Posted: 06 Oct 2012 06:00 AM PDT

Thank you. And I feel like this whole evening has been very amazing to me. I feel it's sort of like the Vimalakirti Sutra, an ancient work from ancient India in which the Buddha appears at the beginning and a whole bunch of people come to see him from the biggest city in the area, Vaishali, and they bring some sort of jeweled parasols to make an offering to him. All the young people, actually, from the city. The old fogeys don't come because they're mad at Buddha, because when he came to their city he accepted — he always accepts the first invitation that comes to him, from whoever it is, and the local geisha, a movie-star sort of person, raced the elders of the city in a chariot and invited him first.

So he was hanging out with the movie star, and of course they were grumbling: "He's supposed to be religious and all this. What's he doing over there at Amrapali's house with all his 500 monks," and so on. They were all grumbling, and so they boycotted him. They wouldn't go listen to him. But the young people all came. And they brought this kind of a jeweled parasol, and they put it on the ground. And as soon as they had laid all these, all their big stack of these jeweled parasols that they used to carry in ancient India, he performed a kind of special effect which made it into a giant planetarium, the wonder of the universe. Everyone looked in that, and they saw in there the total interconnectedness of all life in all universes.

And of course, in the Buddhist cosmos there are millions and billions of planets with human life on it, and enlightened beings can see the life on all the other planets. So they don't — when they look out and they see those lights that you showed in the sky — they don't just see sort of pieces of matter burning or rocks or flames or gases exploding. They actually see landscapes and human beings and gods and dragons and serpent beings and goddesses and things like that.

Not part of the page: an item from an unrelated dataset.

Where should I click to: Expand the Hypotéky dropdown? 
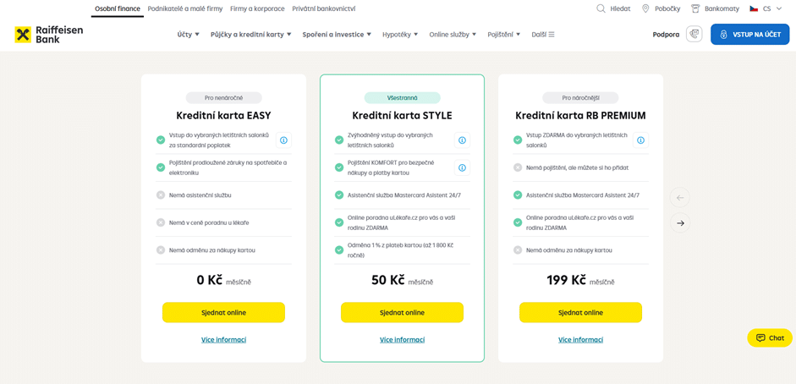point(399,35)
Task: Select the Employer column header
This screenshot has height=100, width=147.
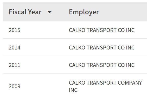Action: click(84, 12)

He made that special effect at the beginning to get everyone to think about interconnection and interconnectedness and how everything in life was totally interconnected. And then Leilei — I know his other name — told us about interconnection, and how we're all totally interconnected here, and how we've all known each other. And of course in the Buddhist universe, we've already done this already billions of times in many, many lifetimes in the past. And I didn't give the talk always. You did, and we had to watch you, and so forth. And we're all still trying to, I guess we're all trying to become TEDsters, if that's a modern form of enlightenment. I guess so. Because in a way, if a TEDster relates to all the interconnectedness of all the computers and everything, it's the forging of a mass awareness, of where everybody can really know everything that's going on everywhere in the planet.

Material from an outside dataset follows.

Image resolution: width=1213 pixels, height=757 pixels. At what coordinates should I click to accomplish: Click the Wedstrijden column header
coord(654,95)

And therefore it will become intolerable — what compassion is, is where it will become intolerable for us, totally intolerable that we sit here in comfort and in pleasure and enjoying the life of the mind or whatever it is, and there are people who are absolutely riddled with disease and they cannot have a bite of food and they have no place, or they're being brutalized by some terrible person and so forth. It just becomes intolerable. With all of us knowing everything, we're kind of forced by technology to become Buddhas or something, to become enlightened.

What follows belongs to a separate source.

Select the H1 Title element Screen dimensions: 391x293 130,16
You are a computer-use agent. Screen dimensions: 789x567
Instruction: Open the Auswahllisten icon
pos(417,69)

And of course, we all will be deeply disappointed when we do. Because we think that because we are kind of tired of what we do, a little bit tired, we do suffer. We do enjoy our misery in a certain way. We distract ourselves from our misery by running around somewhere, but basically we all have this common misery that we are sort of stuck inside our skins and everyone else is out there. And occasionally we get together with another person stuck in their skin and the two of us enjoy each other, and each one tries to get out of their own, and ultimately it fails of course, and then we're back into this thing.

Because our egocentric perception — from the Buddha's point of view, misperception — is that all we are is what is inside our skin. And it's inside and outside, self and other, and other is all very different. And everyone here is unfortunately carrying that habitual perception, a little bit, right? You know, someone sitting next to you in a seat — that's OK because you're in a theater, but if you were sitting on a park bench and someone came up and sat that close to you, you'd freak out. What do they want from me? Like, who's that? And so you wouldn't sit that close to another person because of your notion that it's you versus the universe — that's all Buddha discovered. Because that cosmic basic idea that it is us all alone, each of us, and everyone else is different, then that puts us in an impossible situation, doesn't it? Who is it who's going to get enough attention from the world? Who's going to get enough out of the world? Who's not going to be overrun by an infinite number of other beings — if you're different from all the other beings?

So where compassion comes is where you surprisingly discover you lose yourself in some way: through art, through meditation, through understanding, through knowledge actually, knowing that you have no such boundary, knowing your interconnectedness with other beings. You can experience yourself as the other beings when you see through the delusion of being separated from them. When you do that, you're forced to feel what they feel. Luckily, they say — I still am not sure — but luckily, they say that when you reach that point because some people have said in the Buddhist literature, they say, "Oh who would really want to be compassionate? How awful! I'm so miserable on my own. My head is aching. My bones are aching. I go from birth to death. I'm never satisfied. I never have enough, even if I'm a billionaire, I don't have enough. I need a hundred billion." So I'm like that. Imagine if I had to feel even a hundred other people's suffering. It would be terrible.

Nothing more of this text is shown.